What I do have passed down are the recipes, and the memories of things cooking.

Date: 10/12/2013 05:20 pm (UTC)
From: [identity profile] heartofoshun.livejournal.com
Those look wonderful. It makes me want to bake today. (I doubt that I will! Or maybe I should. I have some apples that need to be used. They were not very tasty as eating apples, but would be good in baking.)

Date: 10/12/2013 06:27 pm (UTC)
From: [identity profile] curiouswombat.livejournal.com
Oh - apple cake! Or apple tart/pie, but apple cake is really good made with 'not quite eating apples', whereas pies are better with proper cooking apples, I feel!

Date: 10/12/2013 06:34 pm (UTC)
From: [identity profile] heartofoshun.livejournal.com
Yes. They are too soft and not tart enough to make a good pie. But in a cake that should work fine. (I am one of those people who have a serious problem with tossing out any food that is not spoiled.)
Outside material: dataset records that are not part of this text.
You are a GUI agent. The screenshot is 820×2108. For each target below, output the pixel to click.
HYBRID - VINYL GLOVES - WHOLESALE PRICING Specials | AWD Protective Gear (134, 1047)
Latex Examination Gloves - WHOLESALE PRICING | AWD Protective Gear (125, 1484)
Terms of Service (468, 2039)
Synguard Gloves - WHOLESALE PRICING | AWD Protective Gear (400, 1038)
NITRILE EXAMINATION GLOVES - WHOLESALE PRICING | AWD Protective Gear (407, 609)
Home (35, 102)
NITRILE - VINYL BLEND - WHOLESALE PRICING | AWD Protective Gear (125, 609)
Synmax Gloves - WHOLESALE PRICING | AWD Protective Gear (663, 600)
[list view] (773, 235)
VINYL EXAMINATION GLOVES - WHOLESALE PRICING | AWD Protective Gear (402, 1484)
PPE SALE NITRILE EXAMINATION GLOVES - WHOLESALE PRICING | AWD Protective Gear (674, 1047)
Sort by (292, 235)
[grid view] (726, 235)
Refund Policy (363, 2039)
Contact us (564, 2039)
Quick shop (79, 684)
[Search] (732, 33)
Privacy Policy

Date: 10/12/2013 06:16 pm (UTC)
From: [identity profile] deborahw37.livejournal.com
Wow that looks tasty!


I have some lovely bun tins which were my grans and which pattern the bases of the buns with a shell pattern..the amount of time I spend wire wooling and greasing those tins before and after use is crazy... I'm going to try lining them!
Edited Date: 10/12/2013 06:16 pm (UTC)

Date: 10/12/2013 06:29 pm (UTC)
From: [identity profile] curiouswombat.livejournal.com
We had some of those when I was younger - and a tray that had 4 with shells, 4 with rounded bottoms, and 4 with flat bottoms all in one tray. Goodness knows why, really!


I think Mum must still have them unless she's thrown them out; she is a cook by profession and so not sentimental about her equipment!

Date: 11/12/2013 11:51 pm (UTC)
From: [identity profile] galantha-nivala.livejournal.com
There's just a little rust on the baking tins. They're still good!

Mind you, this is from someone who is middle aged and still using her grandmother's wine glasses.

Date: 12/12/2013 08:29 am (UTC)
From: [identity profile] curiouswombat.livejournal.com
I have my grandmother's cake stand, which I still use on special occasions.